日本ペンクラブ、参院選の外国人差別デマに緊急声明を発表 – 民主主義の危機を警告

日本ペンクラブは7月15日、参議院選挙期間中に見られた外国人への差別やデマの拡散に対し、緊急声明を発出しました。東京都内で開かれた記者会見で、声明発出を呼びかけた中島京子常務理事は「デマによって票が伸び、国の政策に反映されるのは恐ろしいことだ」と強い危機感を表明しました。この声明は、民主主義社会における言論の健全性を守るための警鐘となっています。

声明が訴える「民主主義の危機」

今回の声明では、与野党を問わず、一部の政党が外国人排斥を競い合う状況が生まれていると厳しく指摘しています。歴史を振り返れば、関東大震災時にはこうしたデマや差別扇動が朝鮮人虐殺といった悲劇につながった経緯があり、日本社会は過去の反省に立って共生社会の実現を目指してきました。声明は、「少しずつでも成熟し前進してきた民主主義社会が、一部の政治家による一時的な歓心を買うための『デマ』や『差別的発言』によって、後退し崩壊していくことを、私たちは決して許しません」と強く訴え、現状への深い懸念を示しています。

「表現の自由」とデマ拡散の境界線

この緊急声明は、現状に危機感を覚えた中島常務理事の呼びかけにより、急遽作成されたものです。中島氏は会見で、「表現の自由というのは、デマを拡散する自由ではない」と明確に述べ、言葉の持つ責任と影響力の大きさを強調しました。特定の集団を攻撃する意図を持った虚偽の情報は、表現の自由の範疇には含まれないという強いメッセージが込められています。

作家・桐野夏生会長が語るSNSと言葉の問題

言葉を扱う作家として、人を攻撃するような言葉が溢れる社会をどう考えるか問われた桐野夏生会長は、SNS上の言動について言及しました。桐野会長は「SNSには客観的な目が入っていない言葉が溢れている。私たちが仕事で使っている言葉とSNS上で交わされる言葉は全然違うものと感じている」と語り、SNSにおける「軽い言葉」が現実社会に影響を与える現状に強い違和感を示しました。そして、「それは違うと言っていきたい」と、作家としての言葉に対する責任感を表明しました。

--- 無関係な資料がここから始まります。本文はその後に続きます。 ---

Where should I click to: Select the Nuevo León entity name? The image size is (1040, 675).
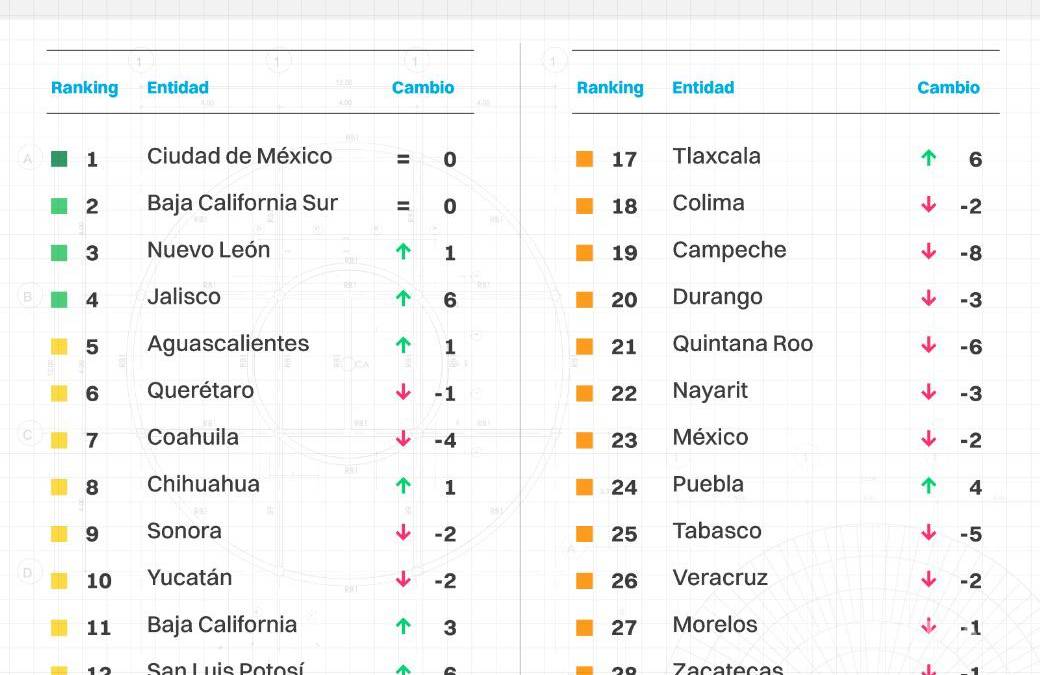[x=208, y=250]
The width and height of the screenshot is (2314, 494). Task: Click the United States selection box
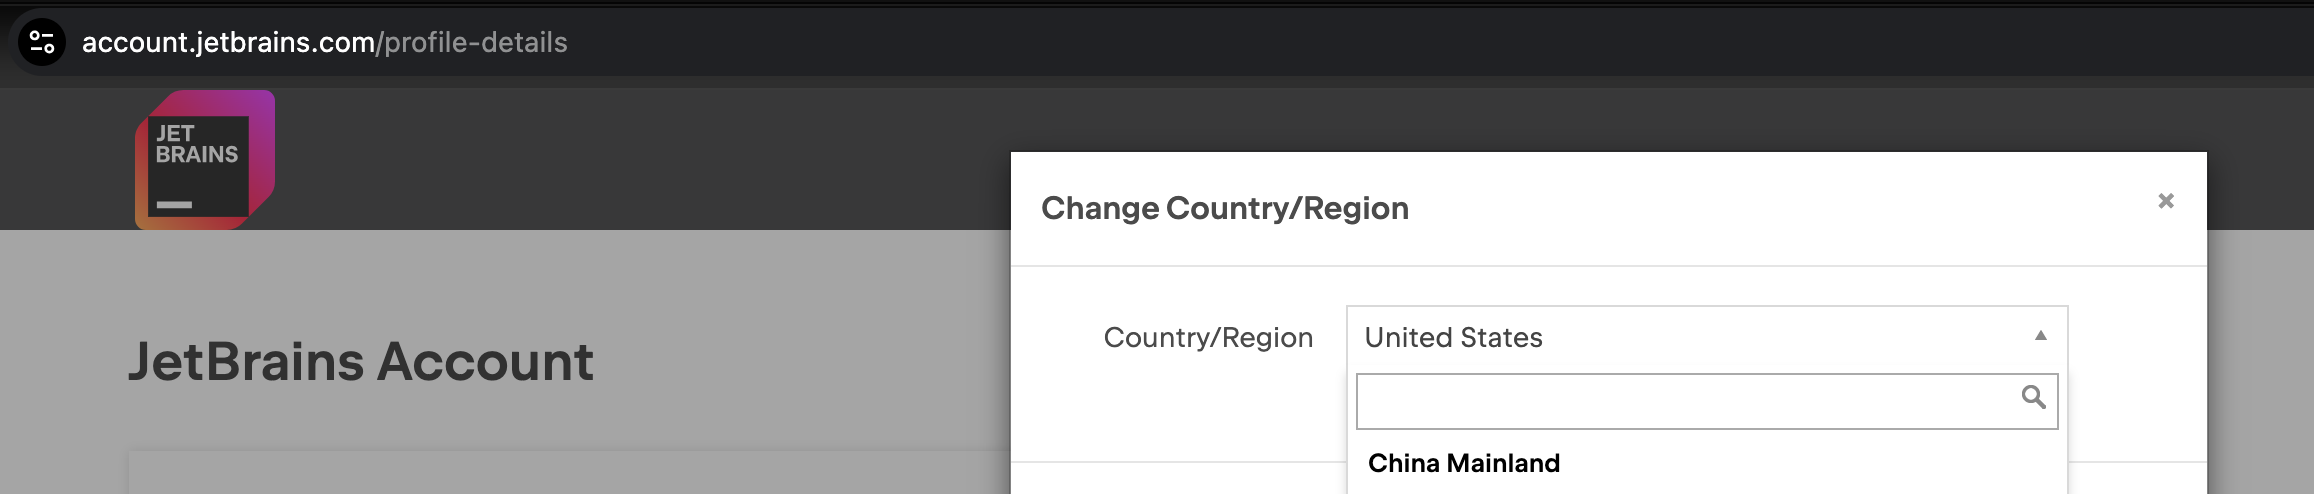point(1690,338)
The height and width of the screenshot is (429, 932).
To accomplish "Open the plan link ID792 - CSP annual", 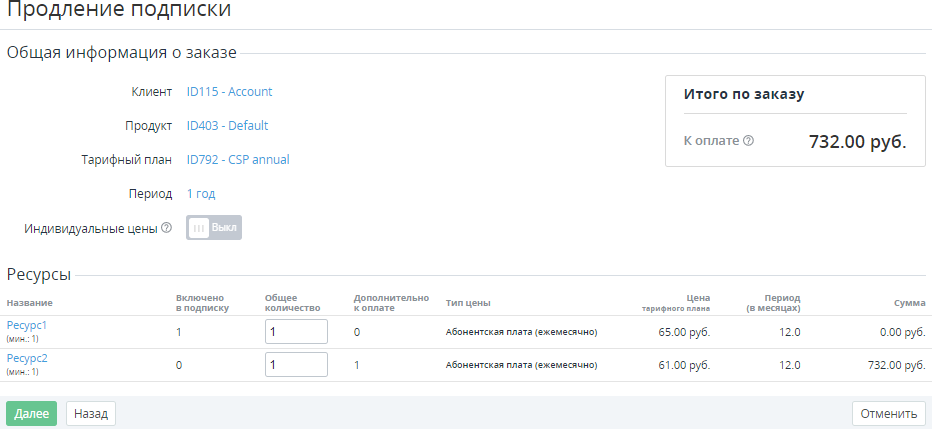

日本ペンクラブの緊急記者会見で発言する桐野夏生会長。参院選の外国人差別デマに対する声明発表の様子。日本ペンクラブの緊急記者会見で発言する桐野夏生会長。参院選の外国人差別デマに対する声明発表の様子。

有権者への呼びかけ:一票の重み

声明はまた、「民主主義社会を守るために、有権者がいま一度立ち止まり、自身の一票を大切に行使することを願います」と、全ての有権者に対し、冷静な判断を促しています。専修大学教授である山田健太副会長は、SNSの世界では嘘の情報であっても面白ければ関心を引き、拡散されやすいという現状を指摘しました。その結果、嘘が真実として認識され、ファクトチェックがますます困難になる危険性があるとし、今回の声明が「SNSのかっこいい言葉や威勢がいい言葉が、本当に自分たちが求める社会につながるのか考えるきっかけになればいい」と述べ、市民が深く思考することの重要性を訴えました。

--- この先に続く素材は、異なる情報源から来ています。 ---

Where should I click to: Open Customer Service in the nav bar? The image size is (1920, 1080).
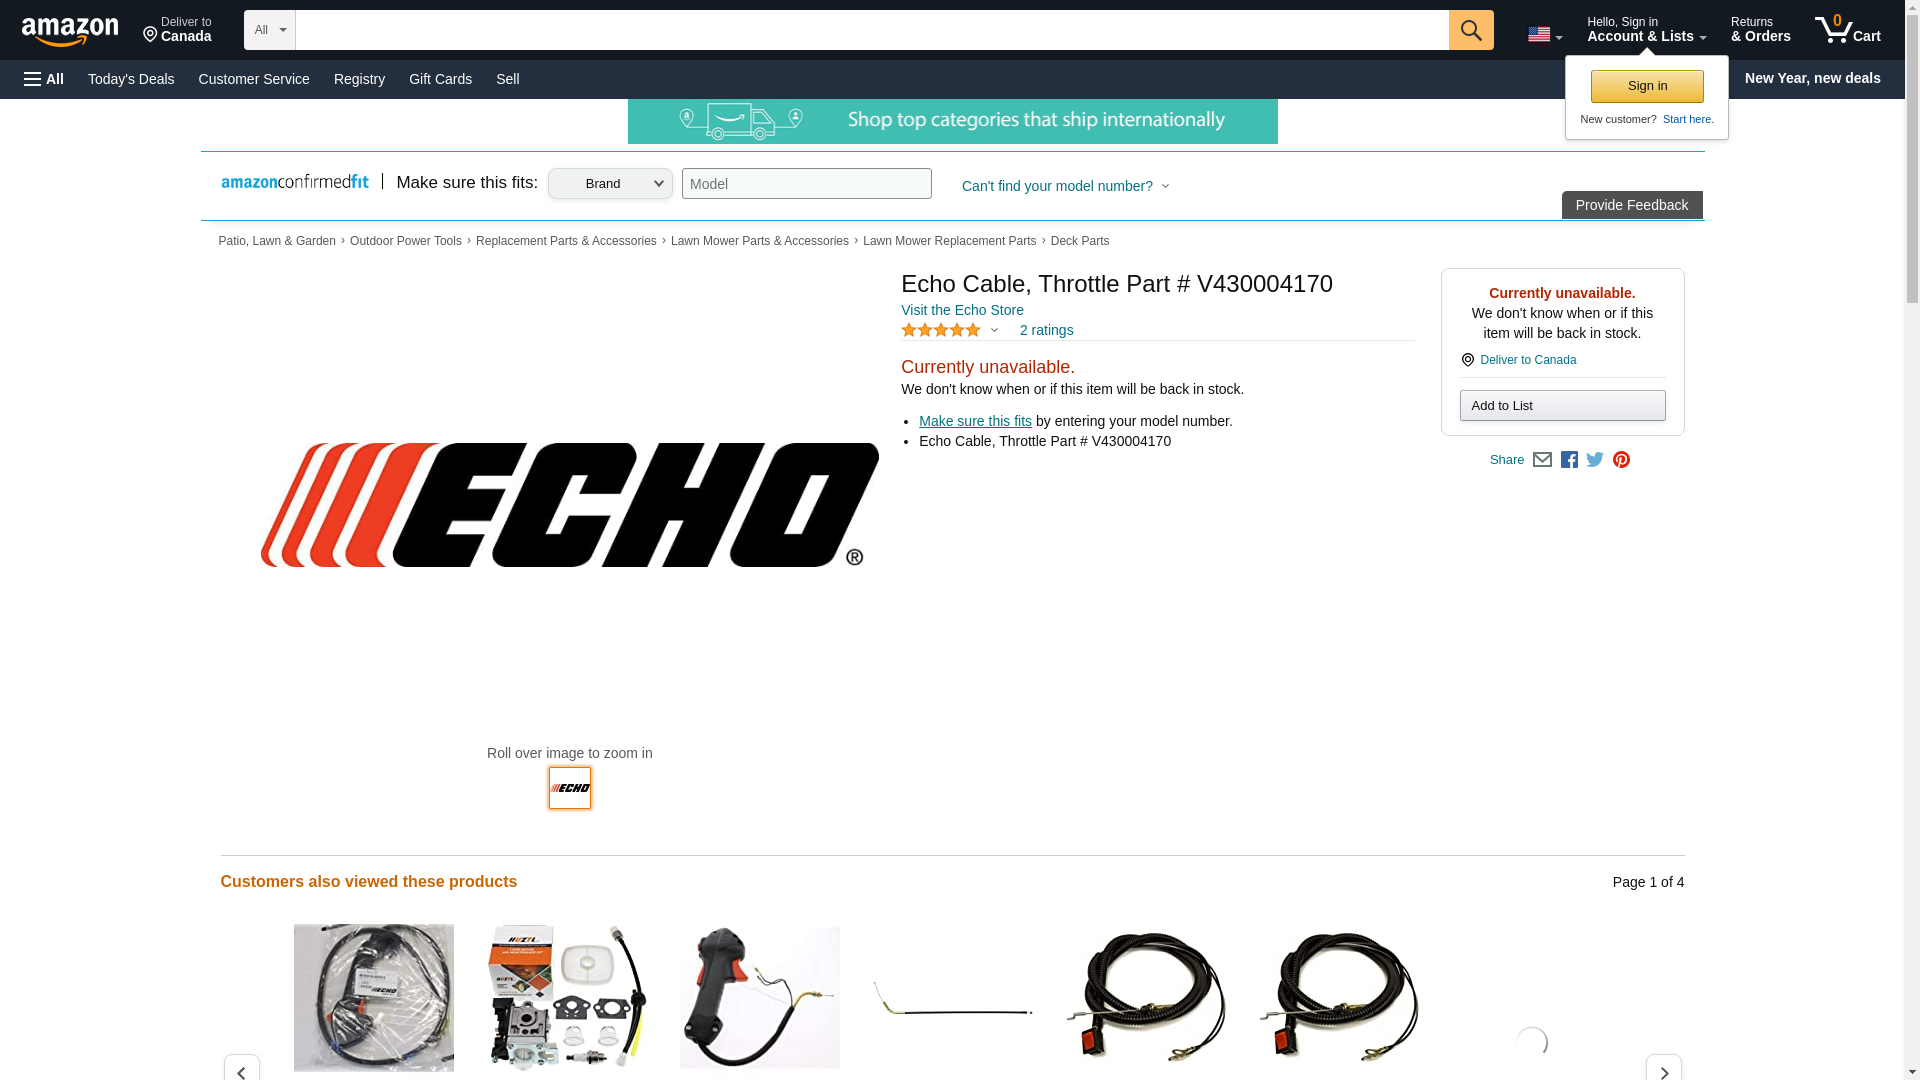(254, 79)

今回の日本ペンクラブの声明は、参院選におけるデマや差別言動が民主主義の根幹を揺るがす深刻な問題であることを浮き彫りにしました。歴史的な教訓を忘れず、表現の自由を誤用しないこと、そして有権者一人ひとりが一票の重みを自覚し、情報を見極める力が、健全な民主主義社会を維持するために不可欠であるという強いメッセージを発信しています。